0 Members and 1 Guest are viewing this topic.
Keeping the tip very wet with solder and using flux goes a long way towards getting a solid joint.
Sorry to jump in here but I have a 25 watt iron, doesn’t do great with the 12 gauge bus I run either, not once in nearly 10 years however did I experience a loss in continuity with any of the thousands of feeders on 8+ layouts. Is it an excuse for ‘poor’ craftsmanship? If it works it works, and if it ain’t broke don’t fix it. My wiring may not be as neat as many on this board but it has been bullet proof. But by all means fix a problem you don’t have
Umm, no offence, but I think y'all are over-reacting a bit to one Sasquatch-quality photo of one solder joint that looks a bit blobby. It is in fact quite solid and experiences negligible thermal cycling, so it presents almost no risk, and is pretty easy to fix if it does fail. (Dirty track is a much bigger reliability concern, fwiw.)I have a nice temp-controlled digital station for all my smaller gauge work and I'm very confident in the hundreds of joints I've done with that iron. (And I think I have a good handle on flux and tip tinning.) But I'll happily look into a higher wattage pencil-type iron before I finish off the 12 ga. connections if it will work better than the Weller gun. Anything to make a tedious task easier. So thanks for that. And just in case anyone had the wrong idea: I fully intend to solder the rest of the joints (even though I've had zero issues with the joints that have so far just been wrapped & crimped). It just hasn't been a priority compared to getting things up & running to see if they work from the standpoint of operations.added - well said nuno.

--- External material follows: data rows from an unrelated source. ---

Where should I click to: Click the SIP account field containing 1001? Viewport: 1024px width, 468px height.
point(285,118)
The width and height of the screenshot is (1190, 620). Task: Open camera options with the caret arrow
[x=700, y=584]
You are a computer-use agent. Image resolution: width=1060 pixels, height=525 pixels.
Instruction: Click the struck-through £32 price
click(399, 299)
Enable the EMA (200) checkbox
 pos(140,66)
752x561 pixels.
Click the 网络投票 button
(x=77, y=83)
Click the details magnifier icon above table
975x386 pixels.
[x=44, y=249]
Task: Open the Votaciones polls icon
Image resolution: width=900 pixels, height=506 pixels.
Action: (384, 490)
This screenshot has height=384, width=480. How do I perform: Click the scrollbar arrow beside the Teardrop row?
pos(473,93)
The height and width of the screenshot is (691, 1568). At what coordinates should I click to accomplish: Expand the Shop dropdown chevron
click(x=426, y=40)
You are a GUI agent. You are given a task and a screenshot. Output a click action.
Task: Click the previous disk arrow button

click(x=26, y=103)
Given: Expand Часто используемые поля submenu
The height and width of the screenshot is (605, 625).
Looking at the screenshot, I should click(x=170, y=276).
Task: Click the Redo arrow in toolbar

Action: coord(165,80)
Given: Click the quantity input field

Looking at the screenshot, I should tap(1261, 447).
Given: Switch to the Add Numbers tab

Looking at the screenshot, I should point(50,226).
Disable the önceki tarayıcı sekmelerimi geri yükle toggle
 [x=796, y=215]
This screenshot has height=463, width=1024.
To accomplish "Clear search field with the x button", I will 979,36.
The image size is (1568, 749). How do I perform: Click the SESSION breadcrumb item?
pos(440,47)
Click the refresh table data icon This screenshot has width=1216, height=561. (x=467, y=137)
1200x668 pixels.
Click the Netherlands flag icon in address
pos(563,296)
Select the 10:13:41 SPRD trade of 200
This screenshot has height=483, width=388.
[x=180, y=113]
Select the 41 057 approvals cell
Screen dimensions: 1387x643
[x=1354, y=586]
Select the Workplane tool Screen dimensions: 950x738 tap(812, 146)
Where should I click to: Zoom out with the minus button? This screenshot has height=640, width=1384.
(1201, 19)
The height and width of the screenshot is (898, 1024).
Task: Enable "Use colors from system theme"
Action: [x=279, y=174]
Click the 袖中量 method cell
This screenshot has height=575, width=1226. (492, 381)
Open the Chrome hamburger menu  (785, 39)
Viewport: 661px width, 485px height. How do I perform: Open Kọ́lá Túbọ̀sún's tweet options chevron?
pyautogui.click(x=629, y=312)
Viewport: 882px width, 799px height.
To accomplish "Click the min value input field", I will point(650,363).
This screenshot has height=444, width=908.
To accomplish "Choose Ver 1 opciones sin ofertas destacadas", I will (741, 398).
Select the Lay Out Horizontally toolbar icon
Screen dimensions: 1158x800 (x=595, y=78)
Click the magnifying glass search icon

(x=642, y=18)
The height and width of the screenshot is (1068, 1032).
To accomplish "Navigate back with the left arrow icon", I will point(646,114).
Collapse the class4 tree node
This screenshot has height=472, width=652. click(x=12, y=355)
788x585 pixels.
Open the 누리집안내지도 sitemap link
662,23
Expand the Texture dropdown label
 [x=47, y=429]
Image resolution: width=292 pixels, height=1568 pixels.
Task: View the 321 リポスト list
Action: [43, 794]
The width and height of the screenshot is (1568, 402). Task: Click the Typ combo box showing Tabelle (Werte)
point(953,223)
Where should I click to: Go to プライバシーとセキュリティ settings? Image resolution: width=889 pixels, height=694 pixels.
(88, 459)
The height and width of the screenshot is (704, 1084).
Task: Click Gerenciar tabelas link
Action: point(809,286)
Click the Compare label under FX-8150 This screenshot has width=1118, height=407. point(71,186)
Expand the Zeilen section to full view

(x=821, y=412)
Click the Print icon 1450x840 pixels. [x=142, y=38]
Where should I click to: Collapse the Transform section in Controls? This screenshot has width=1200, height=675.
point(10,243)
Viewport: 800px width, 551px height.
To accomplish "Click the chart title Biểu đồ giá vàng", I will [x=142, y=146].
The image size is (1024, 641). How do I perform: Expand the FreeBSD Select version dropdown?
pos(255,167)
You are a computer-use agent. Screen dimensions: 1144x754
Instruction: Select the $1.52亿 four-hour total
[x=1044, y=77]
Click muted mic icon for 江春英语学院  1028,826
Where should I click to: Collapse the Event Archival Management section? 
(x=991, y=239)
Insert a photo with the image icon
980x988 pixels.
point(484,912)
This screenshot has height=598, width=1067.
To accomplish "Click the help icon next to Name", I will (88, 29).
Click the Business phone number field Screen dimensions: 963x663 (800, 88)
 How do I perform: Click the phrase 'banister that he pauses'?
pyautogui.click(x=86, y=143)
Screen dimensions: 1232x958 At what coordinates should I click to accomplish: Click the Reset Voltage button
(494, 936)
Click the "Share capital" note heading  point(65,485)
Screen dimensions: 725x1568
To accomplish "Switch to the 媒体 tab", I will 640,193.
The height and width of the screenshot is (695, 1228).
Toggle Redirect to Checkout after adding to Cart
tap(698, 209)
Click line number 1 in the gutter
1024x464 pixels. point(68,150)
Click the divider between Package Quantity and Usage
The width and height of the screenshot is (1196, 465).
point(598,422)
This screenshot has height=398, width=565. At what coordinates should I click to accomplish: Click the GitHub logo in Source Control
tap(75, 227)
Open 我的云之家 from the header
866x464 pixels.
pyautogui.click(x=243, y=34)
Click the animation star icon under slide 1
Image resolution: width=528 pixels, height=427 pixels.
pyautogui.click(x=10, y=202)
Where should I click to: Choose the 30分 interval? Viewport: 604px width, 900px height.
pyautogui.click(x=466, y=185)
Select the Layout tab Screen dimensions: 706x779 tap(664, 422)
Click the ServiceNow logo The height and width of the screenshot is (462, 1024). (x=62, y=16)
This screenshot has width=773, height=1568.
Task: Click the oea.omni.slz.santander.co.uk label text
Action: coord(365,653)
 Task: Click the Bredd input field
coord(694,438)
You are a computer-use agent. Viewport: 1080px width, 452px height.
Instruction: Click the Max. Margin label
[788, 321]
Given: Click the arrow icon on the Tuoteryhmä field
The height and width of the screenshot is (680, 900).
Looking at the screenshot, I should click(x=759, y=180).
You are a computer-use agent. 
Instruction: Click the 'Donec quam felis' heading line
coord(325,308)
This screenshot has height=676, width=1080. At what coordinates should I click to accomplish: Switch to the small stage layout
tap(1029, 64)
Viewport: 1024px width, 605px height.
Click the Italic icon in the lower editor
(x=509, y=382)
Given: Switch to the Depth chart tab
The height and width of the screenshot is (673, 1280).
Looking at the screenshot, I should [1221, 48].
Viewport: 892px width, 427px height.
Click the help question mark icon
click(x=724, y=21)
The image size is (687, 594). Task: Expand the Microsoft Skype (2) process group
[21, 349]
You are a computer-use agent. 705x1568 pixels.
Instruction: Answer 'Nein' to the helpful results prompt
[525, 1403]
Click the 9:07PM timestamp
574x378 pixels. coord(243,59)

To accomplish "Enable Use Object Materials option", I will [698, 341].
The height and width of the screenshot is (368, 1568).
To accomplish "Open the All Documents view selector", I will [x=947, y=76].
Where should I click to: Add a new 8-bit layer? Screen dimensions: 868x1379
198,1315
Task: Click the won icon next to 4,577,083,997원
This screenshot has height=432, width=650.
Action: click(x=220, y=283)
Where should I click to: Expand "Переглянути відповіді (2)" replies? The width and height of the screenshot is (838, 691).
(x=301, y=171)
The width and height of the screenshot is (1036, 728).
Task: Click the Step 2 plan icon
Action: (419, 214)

and the biggest tip you can get (for heavy-duty work, such as DCC bus line stuff).
Other topics include things like good flux--cue a post from @robert3985
Umm, no offence, but I think y'all are over-reacting a bit to one Sasquatch-quality photo of one solder joint that looks a bit blobby. It is in fact quite solid and experiences negligible thermal cycling, so it presents almost no risk, and is pretty easy to fix if it does fail. (Dirty track is a much bigger reliability concern, fwiw.)
I find it quite amusing that a world renown astrophysicist, whose IQ is probably way higher than anyone here, and who wouldn't think of doing just "good enough" job when it comes to research about the Universe, doesn't mind cold solder solder joints on his toy train layout.
Consider the possibility that he did it on purpose just to to jump start your efforts to reach 30,000 posts.(And did you mean to say world renowned astrophysicist?)